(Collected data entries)
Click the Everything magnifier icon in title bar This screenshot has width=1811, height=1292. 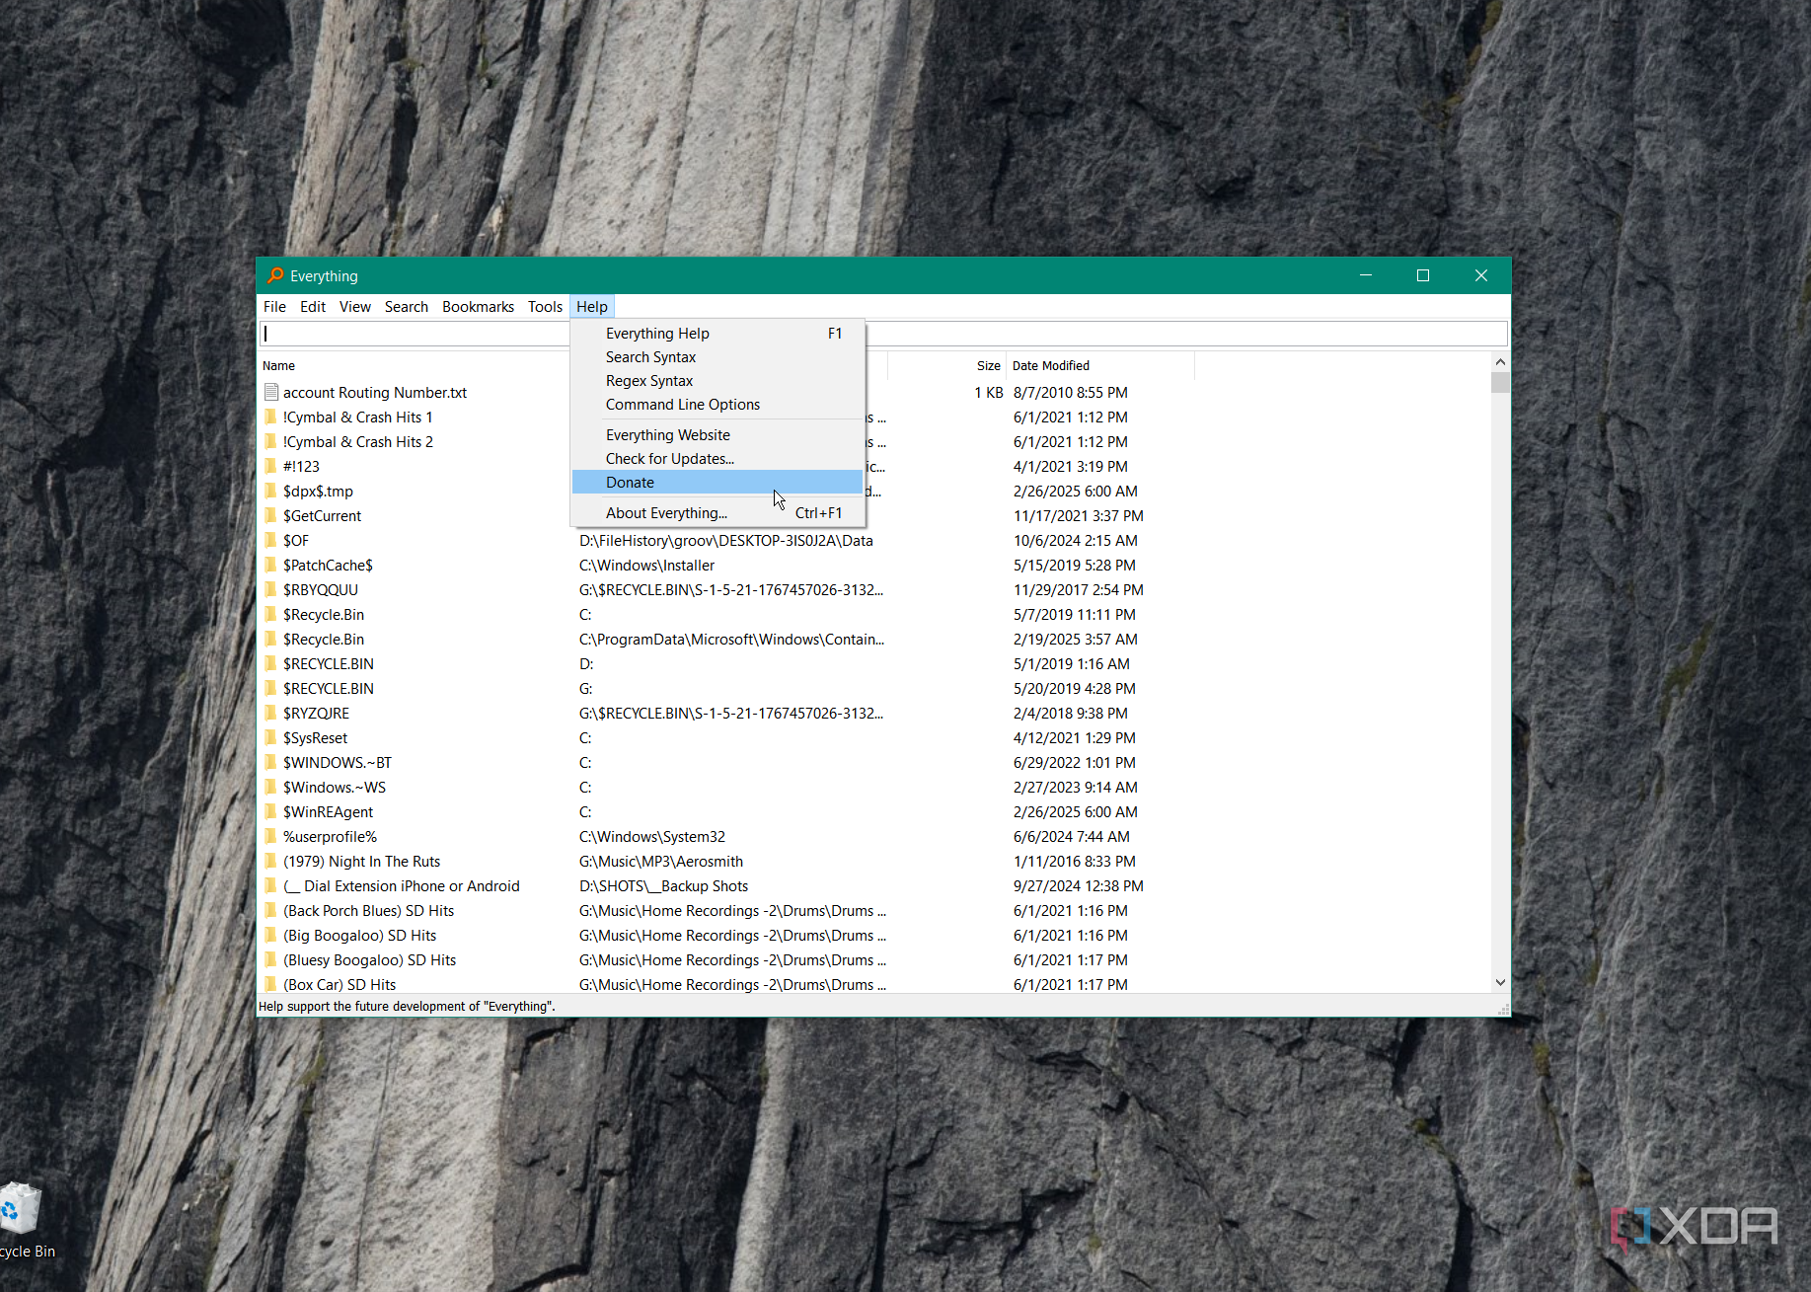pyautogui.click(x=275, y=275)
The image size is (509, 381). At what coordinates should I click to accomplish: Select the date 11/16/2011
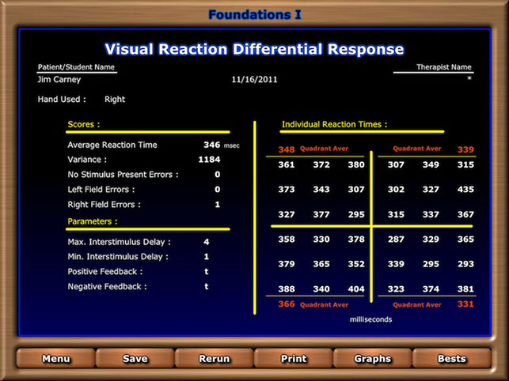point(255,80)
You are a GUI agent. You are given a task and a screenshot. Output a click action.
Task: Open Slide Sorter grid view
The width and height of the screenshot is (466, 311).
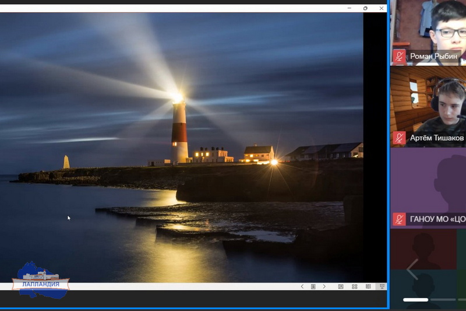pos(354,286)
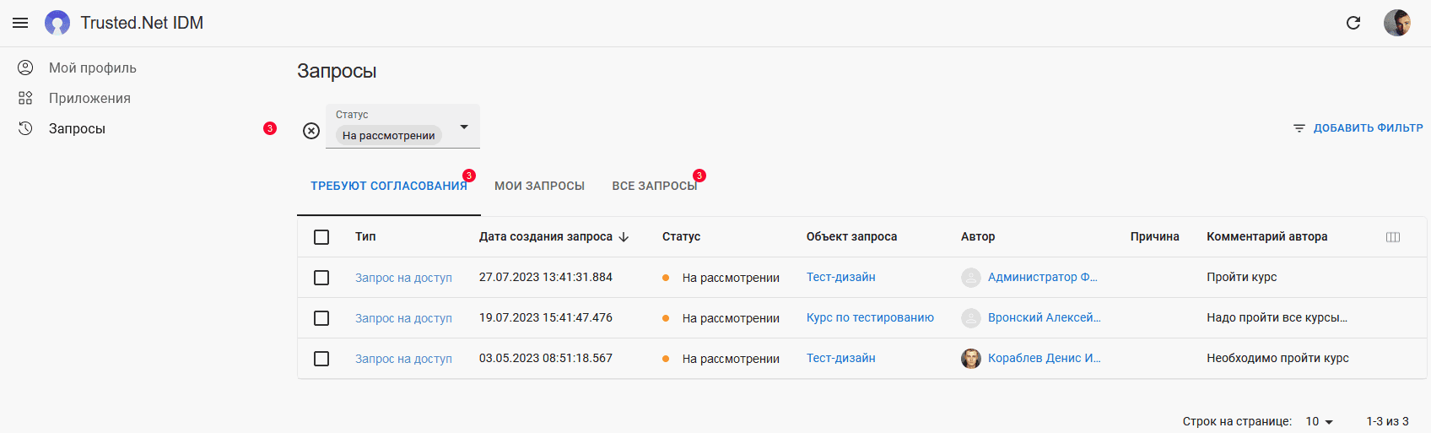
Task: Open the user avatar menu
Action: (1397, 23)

Your assignment: In the data, the line that contains "You are a GUI" begins the part to write out; restate it and each line after it word for word through the end, with no pictures.

Result for this task:
You are a GUI agent. You are given a task and a screenshot. Output a click action.
Task: Open Slide Sorter grid view
The width and height of the screenshot is (466, 311).
pos(354,286)
Task: Open the user avatar menu
Action: (1397, 23)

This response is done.